**ACTION ITEM:** Exact copy, pictures omitted: the line holding "1568x784 pixels. How" and every line after it down to the end of the entries.

**RECORDS FOR THIS EXERCISE:**
=== Section Start ===

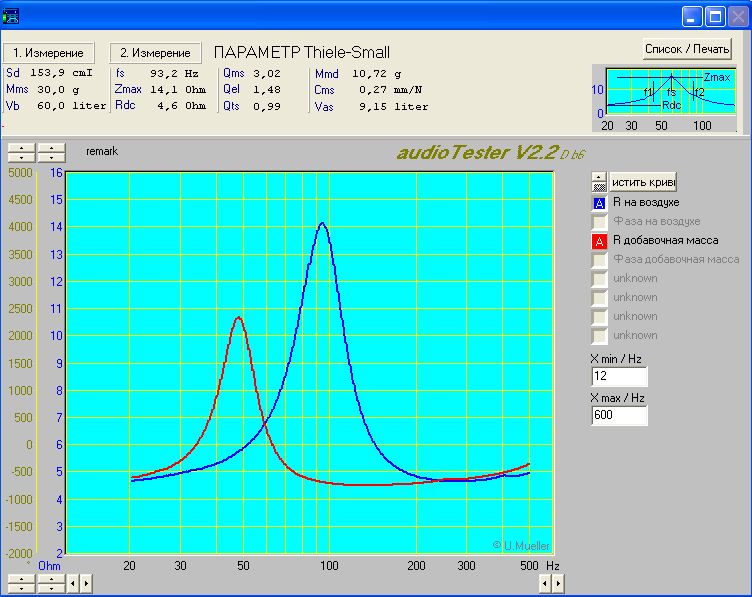752x597 pixels.
Task: Open 'Список / Печать' list and print
Action: [x=687, y=49]
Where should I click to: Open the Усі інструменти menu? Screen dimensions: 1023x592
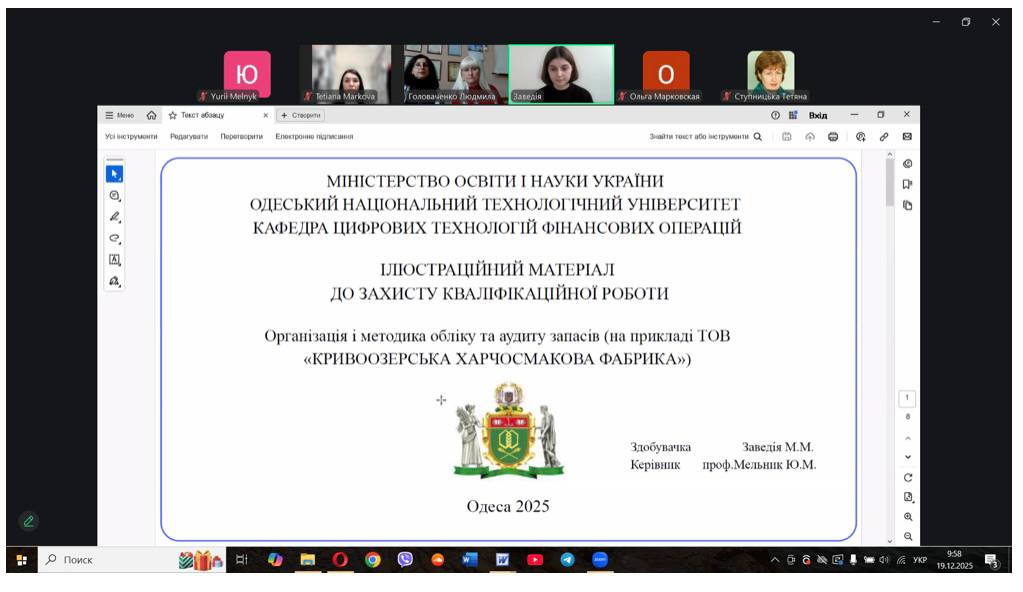[131, 137]
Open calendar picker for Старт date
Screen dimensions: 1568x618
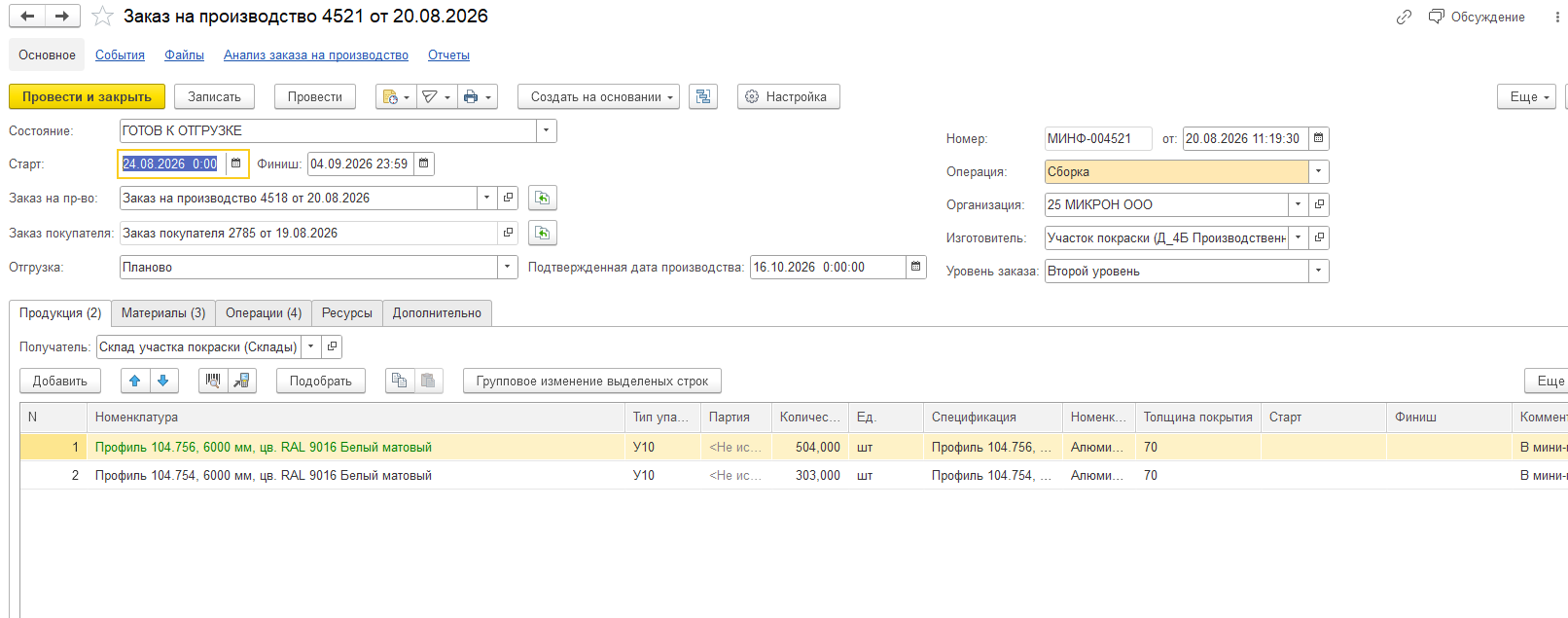click(x=235, y=164)
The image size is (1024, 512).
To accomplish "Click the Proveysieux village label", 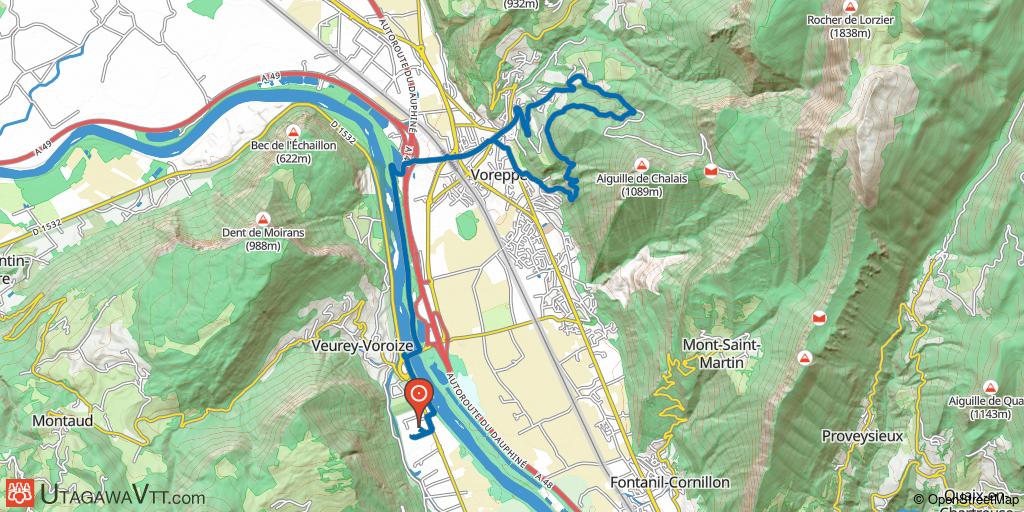I will tap(862, 436).
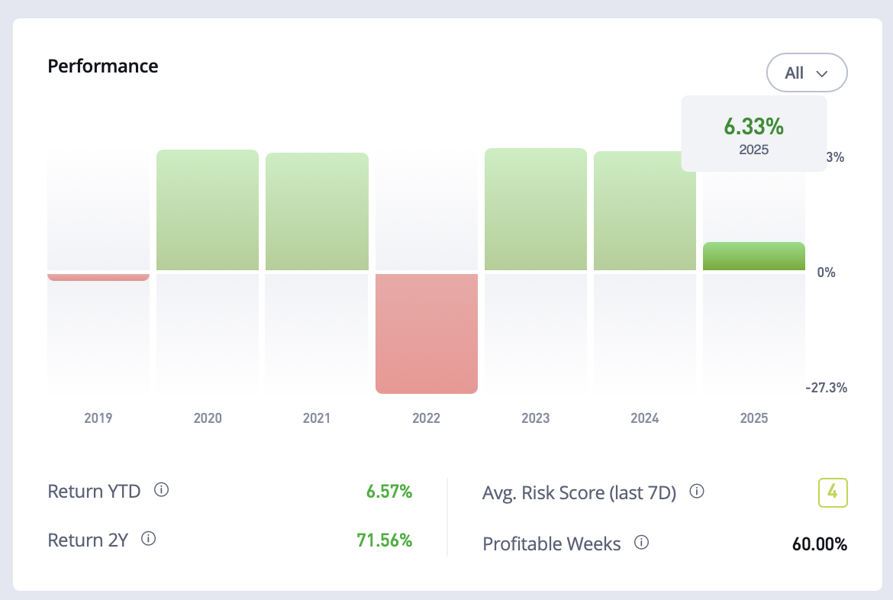Viewport: 893px width, 600px height.
Task: Click the 6.57% Return YTD value
Action: pyautogui.click(x=389, y=491)
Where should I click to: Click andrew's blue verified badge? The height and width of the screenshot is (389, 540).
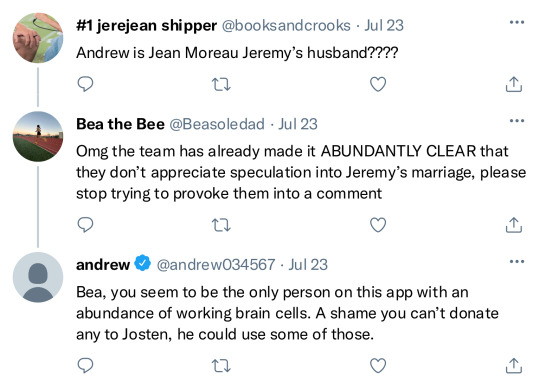coord(143,263)
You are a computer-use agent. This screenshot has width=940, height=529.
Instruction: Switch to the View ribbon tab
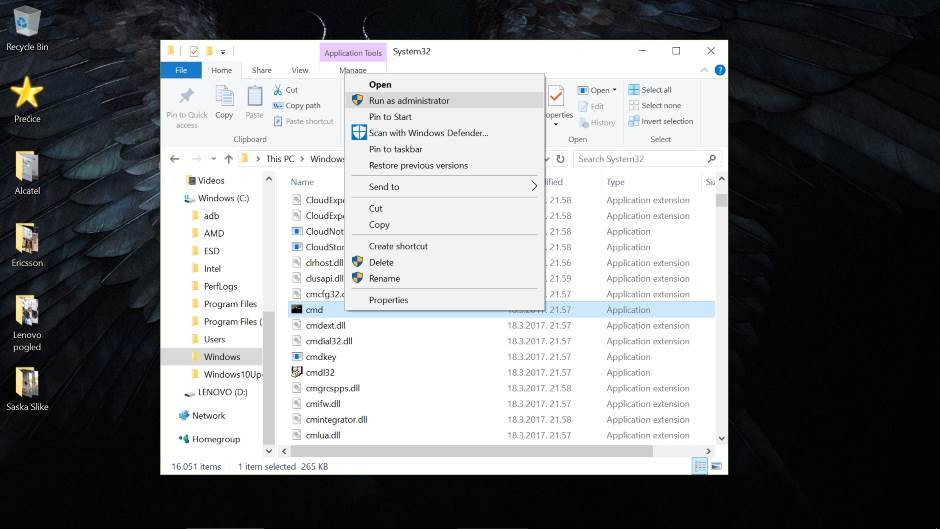pyautogui.click(x=299, y=70)
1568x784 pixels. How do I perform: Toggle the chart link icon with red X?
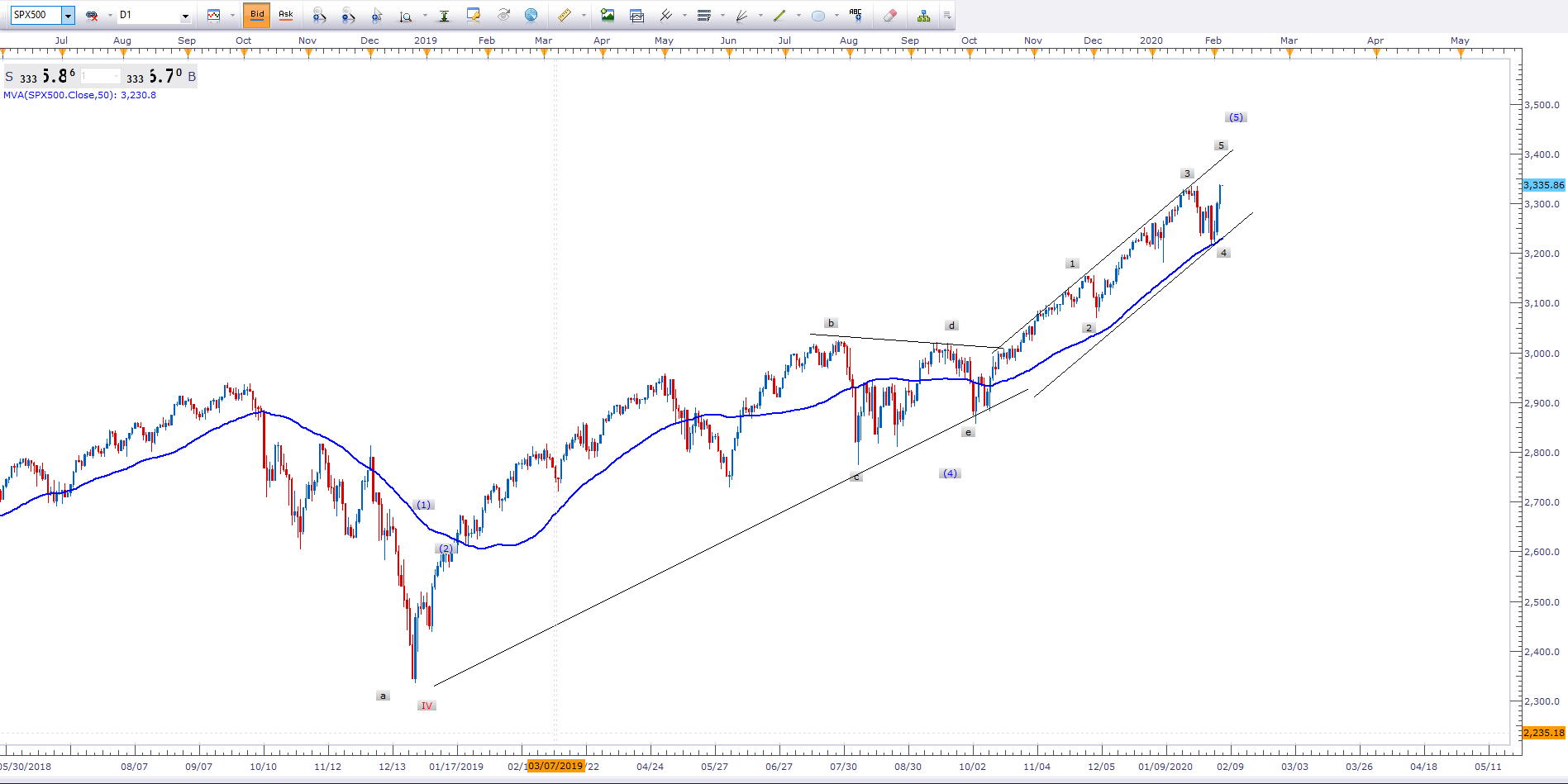(92, 15)
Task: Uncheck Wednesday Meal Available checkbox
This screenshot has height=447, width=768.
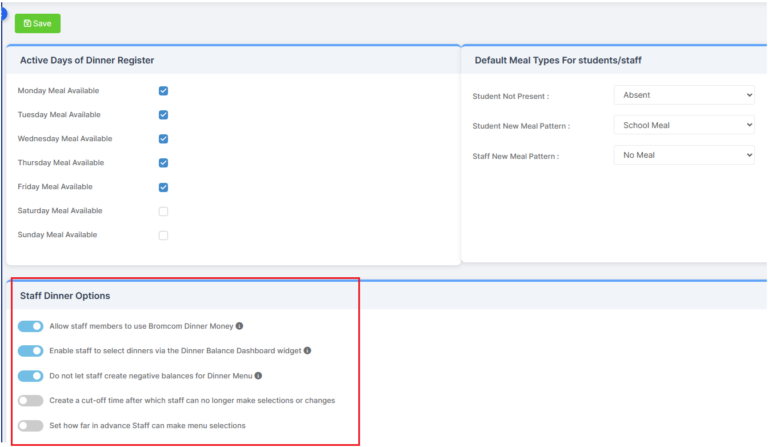Action: click(x=163, y=139)
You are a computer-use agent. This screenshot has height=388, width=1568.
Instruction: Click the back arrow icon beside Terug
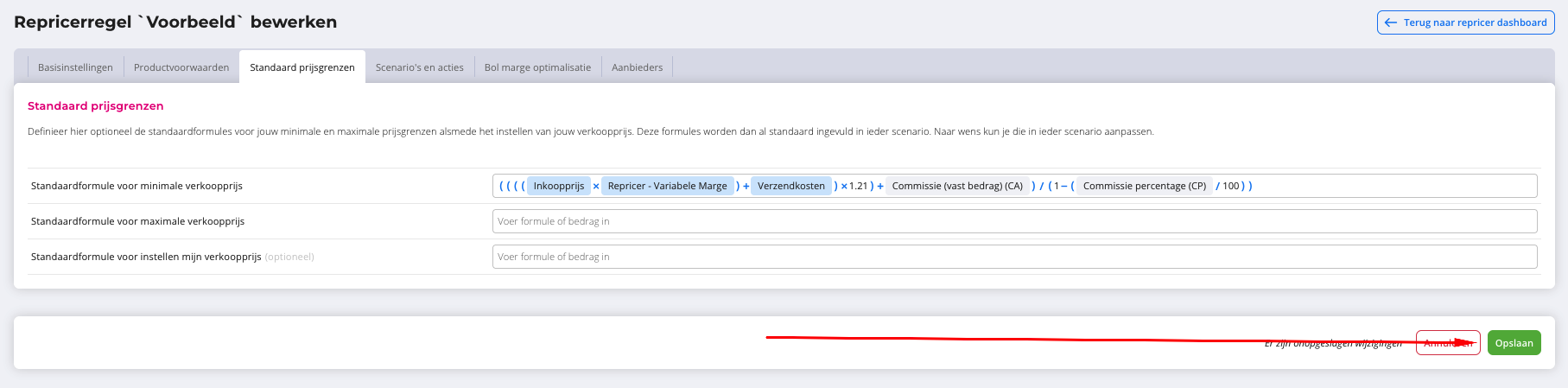(1391, 22)

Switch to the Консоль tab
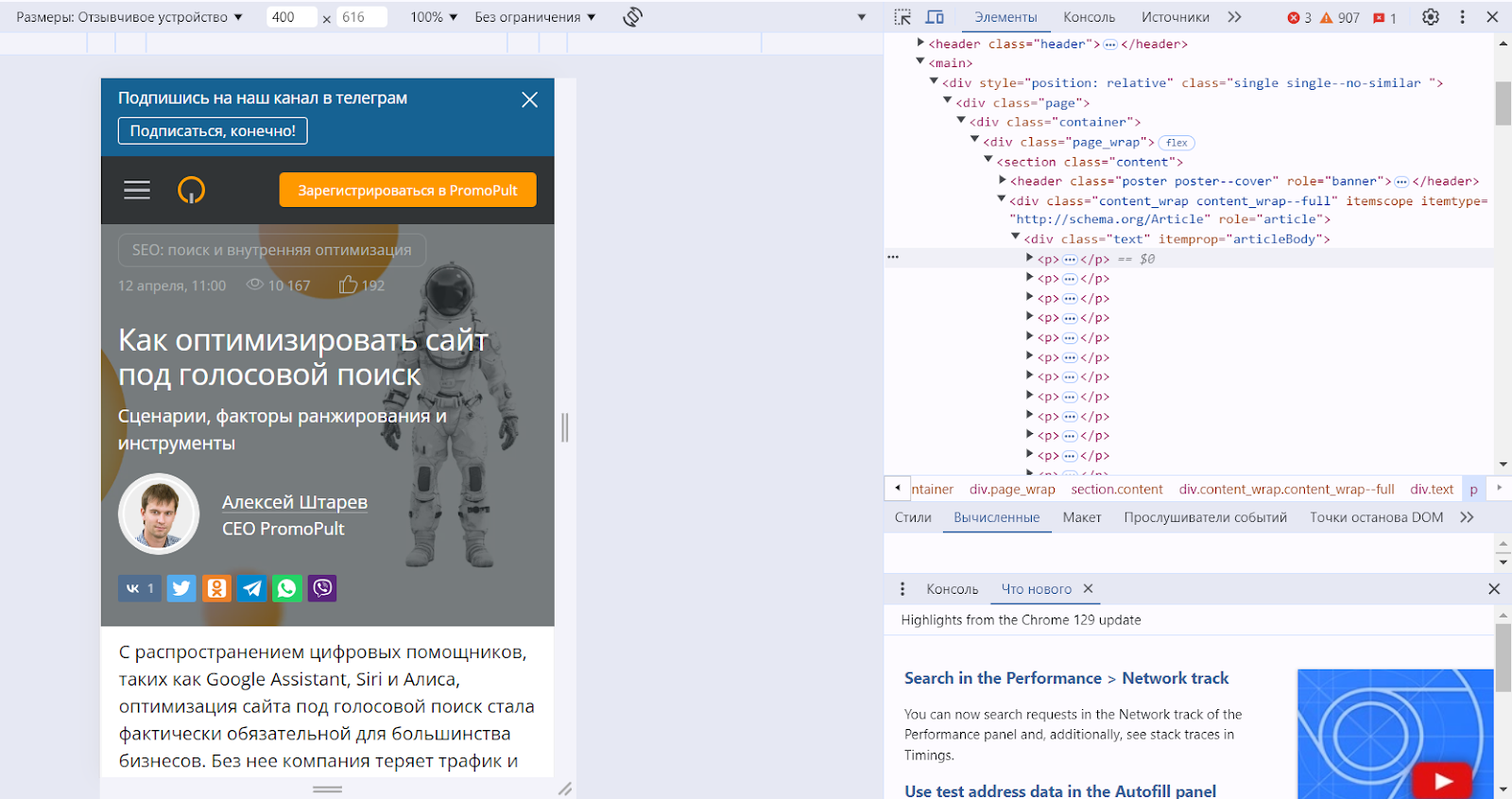[x=1089, y=17]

=== Section End ===

**RESPONSE TO THE EXERCISE:**
1568x784 pixels. How do I perform: Toggle the chart link icon with red X?
(92, 15)
Task: Uncheck Wednesday Meal Available checkbox
This screenshot has height=447, width=768.
Action: click(x=163, y=139)
You are a computer-use agent. This screenshot has height=388, width=1568.
Instruction: Click the back arrow icon beside Terug
(1391, 22)

Switch to the Консоль tab
[x=1089, y=17]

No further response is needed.